** TASK GOAL **
Reproduce the material below word for word, from the line containing "Start rendering with the Run icon" through the final line, keeping both of those lines.

(Records from a collection)

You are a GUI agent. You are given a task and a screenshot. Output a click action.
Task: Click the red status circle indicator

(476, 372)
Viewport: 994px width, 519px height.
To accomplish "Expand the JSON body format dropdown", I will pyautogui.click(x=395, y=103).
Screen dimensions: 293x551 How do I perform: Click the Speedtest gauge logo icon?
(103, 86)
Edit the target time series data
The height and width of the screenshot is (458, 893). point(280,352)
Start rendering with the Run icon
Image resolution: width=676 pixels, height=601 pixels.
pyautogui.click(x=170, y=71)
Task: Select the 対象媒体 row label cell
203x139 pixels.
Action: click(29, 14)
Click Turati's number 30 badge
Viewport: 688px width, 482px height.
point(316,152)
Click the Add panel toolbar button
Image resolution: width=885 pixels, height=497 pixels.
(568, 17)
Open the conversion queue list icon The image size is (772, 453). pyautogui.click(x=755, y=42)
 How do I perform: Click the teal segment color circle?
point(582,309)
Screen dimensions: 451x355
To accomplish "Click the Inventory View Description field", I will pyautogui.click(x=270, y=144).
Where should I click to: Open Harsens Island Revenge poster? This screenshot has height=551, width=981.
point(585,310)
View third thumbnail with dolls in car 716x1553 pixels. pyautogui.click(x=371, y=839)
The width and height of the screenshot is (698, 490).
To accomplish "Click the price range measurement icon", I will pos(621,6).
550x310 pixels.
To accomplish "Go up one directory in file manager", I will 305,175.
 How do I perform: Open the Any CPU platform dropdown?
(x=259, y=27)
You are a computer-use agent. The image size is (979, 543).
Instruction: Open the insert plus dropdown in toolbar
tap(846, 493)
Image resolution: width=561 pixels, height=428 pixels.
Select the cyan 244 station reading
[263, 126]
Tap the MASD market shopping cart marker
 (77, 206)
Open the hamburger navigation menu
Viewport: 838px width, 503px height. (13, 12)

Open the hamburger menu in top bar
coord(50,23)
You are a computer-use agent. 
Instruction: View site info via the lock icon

** WRITTEN RESPONSE **
Start rendering with the Run icon
Image resolution: width=676 pixels, height=601 pixels.
pyautogui.click(x=170, y=71)
Task: Select the 対象媒体 row label cell
203x139 pixels.
Action: click(29, 14)
Click Turati's number 30 badge
Viewport: 688px width, 482px height.
point(316,152)
Click the Add panel toolbar button
Image resolution: width=885 pixels, height=497 pixels.
(568, 17)
Open the conversion queue list icon The image size is (772, 453). pyautogui.click(x=755, y=42)
 How do I perform: Click the teal segment color circle?
point(582,309)
Screen dimensions: 451x355
To accomplish "Click the Inventory View Description field", I will pyautogui.click(x=270, y=144).
Where should I click to: Open Harsens Island Revenge poster? This screenshot has height=551, width=981.
point(585,310)
View third thumbnail with dolls in car 716x1553 pixels. pyautogui.click(x=371, y=839)
The width and height of the screenshot is (698, 490).
To accomplish "Click the price range measurement icon", I will pos(621,6).
550x310 pixels.
To accomplish "Go up one directory in file manager", I will 305,175.
 How do I perform: Open the Any CPU platform dropdown?
(x=259, y=27)
You are a computer-use agent. The image size is (979, 543).
Instruction: Open the insert plus dropdown in toolbar
tap(846, 493)
Image resolution: width=561 pixels, height=428 pixels.
Select the cyan 244 station reading
[263, 126]
Tap the MASD market shopping cart marker
 (77, 206)
Open the hamburger navigation menu
Viewport: 838px width, 503px height. (13, 12)

Open the hamburger menu in top bar
coord(50,23)
You are a computer-use agent. 
Instruction: View site info via the lock icon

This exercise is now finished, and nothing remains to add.